** Information shown follows **

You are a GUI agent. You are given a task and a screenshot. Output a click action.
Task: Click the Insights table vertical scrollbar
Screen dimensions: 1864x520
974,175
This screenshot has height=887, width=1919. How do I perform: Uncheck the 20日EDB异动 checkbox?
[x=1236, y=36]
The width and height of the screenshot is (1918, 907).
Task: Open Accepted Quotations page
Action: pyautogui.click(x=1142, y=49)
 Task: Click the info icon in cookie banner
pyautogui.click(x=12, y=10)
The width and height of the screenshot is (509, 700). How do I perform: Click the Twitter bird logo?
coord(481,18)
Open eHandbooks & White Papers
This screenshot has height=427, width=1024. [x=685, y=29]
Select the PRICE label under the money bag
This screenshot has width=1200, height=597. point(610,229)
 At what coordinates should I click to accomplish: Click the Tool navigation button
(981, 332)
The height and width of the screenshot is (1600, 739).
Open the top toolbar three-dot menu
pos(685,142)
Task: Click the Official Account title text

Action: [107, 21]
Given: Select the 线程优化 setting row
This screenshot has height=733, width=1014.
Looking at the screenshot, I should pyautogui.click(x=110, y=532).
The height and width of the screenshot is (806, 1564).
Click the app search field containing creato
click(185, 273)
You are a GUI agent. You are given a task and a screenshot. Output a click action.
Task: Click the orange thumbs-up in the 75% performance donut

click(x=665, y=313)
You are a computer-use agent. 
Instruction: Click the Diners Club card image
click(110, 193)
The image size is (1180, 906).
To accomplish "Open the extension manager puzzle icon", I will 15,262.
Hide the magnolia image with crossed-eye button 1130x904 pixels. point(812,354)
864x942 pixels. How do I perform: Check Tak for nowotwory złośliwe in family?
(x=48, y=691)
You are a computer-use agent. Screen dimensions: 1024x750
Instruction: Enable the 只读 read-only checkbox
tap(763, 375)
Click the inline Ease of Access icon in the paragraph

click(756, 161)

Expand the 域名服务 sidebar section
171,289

** End of Information shown **

- **Aim of the exercise**
Exactly as written, copy out all the entries above.

- **Completed task**
You are a GUI agent. You are given a task and a screenshot. Output a click action.
Task: Click the Insights table vertical scrollbar
Screen dimensions: 1864x520
974,175
This screenshot has height=887, width=1919. How do I perform: Uncheck the 20日EDB异动 checkbox?
[x=1236, y=36]
The width and height of the screenshot is (1918, 907).
Task: Open Accepted Quotations page
Action: pyautogui.click(x=1142, y=49)
 Task: Click the info icon in cookie banner
pyautogui.click(x=12, y=10)
The width and height of the screenshot is (509, 700). How do I perform: Click the Twitter bird logo?
coord(481,18)
Open eHandbooks & White Papers
This screenshot has height=427, width=1024. [x=685, y=29]
Select the PRICE label under the money bag
This screenshot has width=1200, height=597. point(610,229)
 At what coordinates should I click to accomplish: Click the Tool navigation button
(981, 332)
The height and width of the screenshot is (1600, 739).
Open the top toolbar three-dot menu
pos(685,142)
Task: Click the Official Account title text

Action: [107, 21]
Given: Select the 线程优化 setting row
This screenshot has height=733, width=1014.
Looking at the screenshot, I should pyautogui.click(x=110, y=532).
The height and width of the screenshot is (806, 1564).
Click the app search field containing creato
click(185, 273)
You are a GUI agent. You are given a task and a screenshot. Output a click action.
Task: Click the orange thumbs-up in the 75% performance donut

click(x=665, y=313)
You are a computer-use agent. 
Instruction: Click the Diners Club card image
click(110, 193)
The image size is (1180, 906).
To accomplish "Open the extension manager puzzle icon", I will 15,262.
Hide the magnolia image with crossed-eye button 1130x904 pixels. point(812,354)
864x942 pixels. How do I perform: Check Tak for nowotwory złośliwe in family?
(x=48, y=691)
You are a computer-use agent. Screen dimensions: 1024x750
Instruction: Enable the 只读 read-only checkbox
tap(763, 375)
Click the inline Ease of Access icon in the paragraph

click(756, 161)

Expand the 域名服务 sidebar section
171,289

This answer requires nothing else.